** Excerpted text **
The importance of positional information through navigation has been recognized for many years, but there remains no clinically effective system for instrument navigation in the abdomen or urinary tract. This importance has been described with reference to the needs of natural orifice transluminal endoscopic surgery (NOTES) [Rasswiler et al. 2009]. Endoscopic procedures necessarily imply limitations in perception and spatial orientation of tools. Left unresolved, these limitations give rise to surgical complications. Fernández-Esparrach et al. conducted animal studies to assess the role of CT-based navigation for NOTES. This study resulted in minor complications in 40% of standard approach procedures, compared with 13% in procedures employing navigation through preoperative CT-based image registration [Fernández-Esparrach et al. 2010].

** Supplied entries **
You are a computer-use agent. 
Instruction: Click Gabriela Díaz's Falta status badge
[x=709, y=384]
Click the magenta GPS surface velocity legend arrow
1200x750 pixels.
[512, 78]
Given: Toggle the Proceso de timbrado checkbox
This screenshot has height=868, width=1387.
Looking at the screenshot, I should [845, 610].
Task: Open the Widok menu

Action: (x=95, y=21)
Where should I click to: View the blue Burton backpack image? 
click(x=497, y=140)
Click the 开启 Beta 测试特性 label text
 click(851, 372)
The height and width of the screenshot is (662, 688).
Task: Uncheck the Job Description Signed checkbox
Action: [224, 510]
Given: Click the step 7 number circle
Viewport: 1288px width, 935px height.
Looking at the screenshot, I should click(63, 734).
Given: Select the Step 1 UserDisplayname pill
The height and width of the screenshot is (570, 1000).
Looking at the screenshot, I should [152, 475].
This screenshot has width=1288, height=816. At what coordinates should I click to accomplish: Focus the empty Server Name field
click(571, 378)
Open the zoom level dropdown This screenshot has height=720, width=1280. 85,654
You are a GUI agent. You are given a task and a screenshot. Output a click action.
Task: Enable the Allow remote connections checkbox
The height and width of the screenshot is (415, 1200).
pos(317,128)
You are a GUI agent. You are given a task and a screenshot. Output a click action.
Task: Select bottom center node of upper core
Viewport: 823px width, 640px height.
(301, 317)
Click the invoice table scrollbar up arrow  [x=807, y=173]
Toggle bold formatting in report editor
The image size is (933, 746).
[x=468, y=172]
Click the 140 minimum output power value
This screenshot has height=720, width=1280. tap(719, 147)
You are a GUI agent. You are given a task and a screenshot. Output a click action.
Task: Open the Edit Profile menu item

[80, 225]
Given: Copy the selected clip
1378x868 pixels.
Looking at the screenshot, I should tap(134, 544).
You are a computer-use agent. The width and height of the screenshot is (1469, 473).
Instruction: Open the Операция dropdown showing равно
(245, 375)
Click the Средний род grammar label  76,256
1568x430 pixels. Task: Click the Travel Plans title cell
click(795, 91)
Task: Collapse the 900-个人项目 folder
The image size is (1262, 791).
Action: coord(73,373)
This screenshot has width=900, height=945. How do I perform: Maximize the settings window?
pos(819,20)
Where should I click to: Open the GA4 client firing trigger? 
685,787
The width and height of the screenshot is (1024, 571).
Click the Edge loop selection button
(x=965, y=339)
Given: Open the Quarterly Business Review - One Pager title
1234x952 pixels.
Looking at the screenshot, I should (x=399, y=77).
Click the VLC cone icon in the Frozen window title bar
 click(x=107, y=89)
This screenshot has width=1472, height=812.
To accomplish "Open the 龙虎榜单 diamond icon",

** Task item **
Please repeat the passage on instrument navigation word for word, starting with "The importance of" and going on through "et al. 2010].".

** The answer **
The importance of positional information through navigation has been recognized for many years, but there remains no clinically effective system for instrument navigation in the abdomen or urinary tract. This importance has been described with reference to the needs of natural orifice transluminal endoscopic surgery (NOTES) [Rasswiler et al. 2009]. Endoscopic procedures necessarily imply limitations in perception and spatial orientation of tools. Left unresolved, these limitations give rise to surgical complications. Fernández-Esparrach et al. conducted animal studies to assess the role of CT-based navigation for NOTES. This study resulted in minor complications in 40% of standard approach procedures, compared with 13% in procedures employing navigation through preoperative CT-based image registration [Fernández-Esparrach et al. 2010].